以下の「ページ抜粋」の「著作権法12条1項は、「編集」から「の差止はなされませんでした。」までの部分を、「大学教授」を「研究者」に置き換えて書き直すこと。

■ ページ抜粋 ■
..........
映像・編集の力

 著作権法12条1項は、「編集物(データベースに該当するものを除く。以下同じ。)でその素材の選択又は配列によって創作性を有するものは、著作物として保護する。」と定め、創作性を有する編集物には著作物としての権利保護を与えております。法律を学ぶ者の多くが判例・裁判例等を参照するために読んでいる「判例百選」に関するいわゆる著作権判例百選事件(東京地裁平成27年10月26日決定、知財高裁平成28年11月11日決定)を通しても、編集著作物の重要性は明らかです。なお、著作権判例百選事件では、結果的には、申立てを行った大学教授は「アイデアの提供や助言を期待されるにとどまるいわばアドバイザーの地位」にある者に過ぎないとされ、編集著作者とは認定されず、無事に判例百選の差止はなされませんでした。
..........
■ データ抜粋 ■
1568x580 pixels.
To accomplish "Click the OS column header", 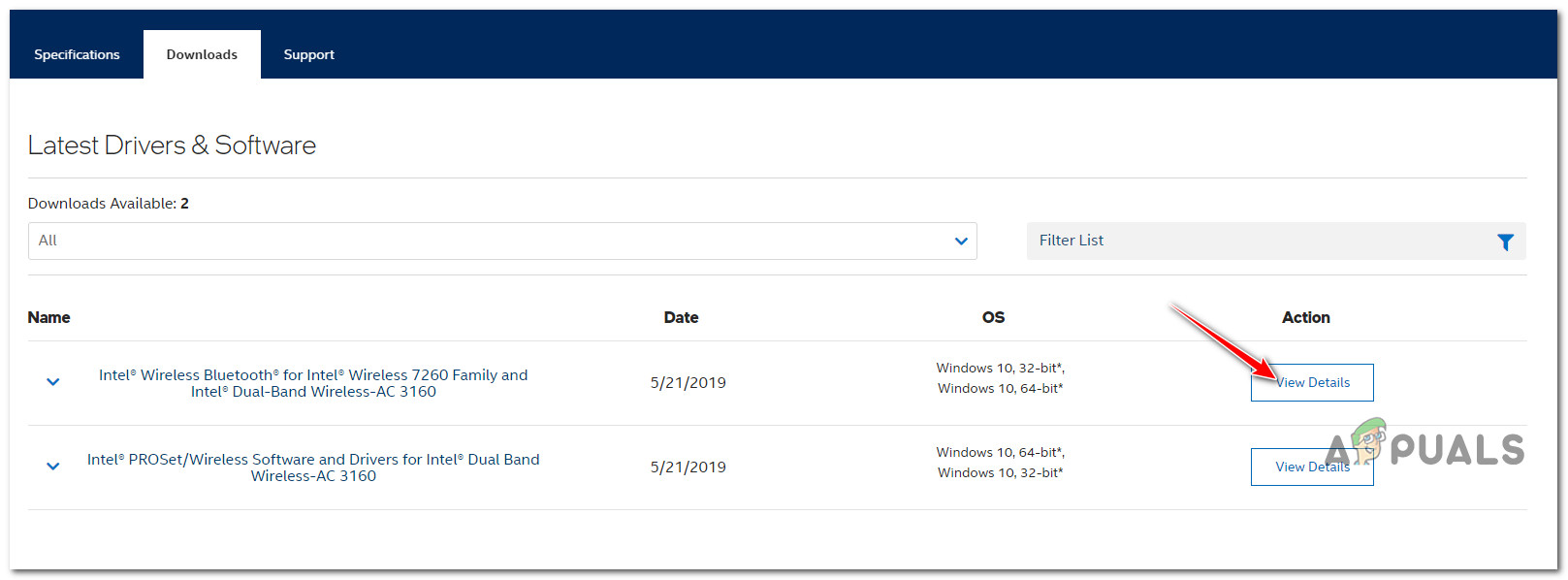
..........
■ 練習の解答 ■
著作権法12条1項は、「編集物(データベースに該当するものを除く。以下同じ。)でその素材の選択又は配列によって創作性を有するものは、著作物として保護する。」と定め、創作性を有する編集物には著作物としての権利保護を与えております。法律を学ぶ者の多くが判例・裁判例等を参照するために読んでいる「判例百選」に関するいわゆる著作権判例百選事件(東京地裁平成27年10月26日決定、知財高裁平成28年11月11日決定)を通しても、編集著作物の重要性は明らかです。なお、著作権判例百選事件では、結果的には、申立てを行った研究者は「アイデアの提供や助言を期待されるにとどまるいわばアドバイザーの地位」にある者に過ぎないとされ、編集著作者とは認定されず、無事に判例百選の差止はなされませんでした。